More than 100 developing countries have set out their key negotiating demands ahead of the COP26 climate meeting in Glasgow.
These include funding for poorer nations to fight and adapt to climate change and compensation for the impacts they will be subjected to.
Those backing the plan represent more than half of the world’s countries.
Without progress on these points, they say that COP26 will be worthless and will end in failure.
But this new position paper is a warning shot from more than 100 of the world’s poorer countries, which are dismayed by the lack of progress they’ve seen so far – particularly at the G7 meeting in the UK in June.
They’ve set out five key issues which they say are critical for them in the negotiations:
- Cutting emissions: Despite some progress, the sum total of climate policies in place will not keep global warming within the limits that governments agreed in Paris in 2015. An acceleration of net zero targets is urgently needed, led by those with the biggest responsibility and capacity.
- Finance: At the failed Copenhagen COP in 2009, richer countries promised $100bn a year in climate finance by 2020, with increased annual sums from 2025. That target has not been met, say the developing countries – and it needs fixing if they are to trust the richer countries to keep to what they negotiate. This fund is intended to help those lower-income countries adapt to and fight climate change.
- Adaptation: The developing countries are calling for at least 50% of climate finance to be used to help the most vulnerable to adapt to the effects of global warming.
- Loss and damage: The historical failure of richer countries to cut their emissions adequately means that the most vulnerable are already experiencing permanent losses and damage. Responsibilities have to be acknowledged, say the poorer countries and promised measures delivered.
- Implementation: Since Paris, rich and poor have haggled over issues like carbon trading and transparency. The developing countries want to see these questions finally resolved and want all countries to agree five-year common timeframes for their national climate plans.

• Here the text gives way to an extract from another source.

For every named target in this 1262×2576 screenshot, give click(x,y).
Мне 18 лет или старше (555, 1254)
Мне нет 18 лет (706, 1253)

“Highly vulnerable countries like Somalia are already suffering disproportionally from the impacts of climate change,” said Mahdi M Gulaid, deputy prime minister of Somalia, one of the countries behind the plan.
In the report, the countries lay out what’s termed a “fair share accounting”, which allocates emissions cuts based on historical responsibility and the capacity to act.
Under that scenario, the US would need to reduce emissions by 195% below 2005 levels by 2030. This could be made up of a 70% cut in domestic emissions plus $80bn a year in support for developing countries.
For the UK, a similar approach would see a 70% emissions cut by 2030 plus $46bn a year in climate finance.
Judging by his uncritical reporting of these demands, I assume McGrath is happy for the UK to shell out $46bn a year in climate aid, about £1200 per household, in addition to the economy wrecking cut in emissions.
As for the absurd suggestion that third world countries are worse off because of the industrial revolution and subsequent economic growth, does the idiot McGrath really want them and the rest of us to return to the economic conditions of the 19thC?
Yet again we see a report from the BBC’s Environment Dept which is totally devoid of any content critical of the green agenda.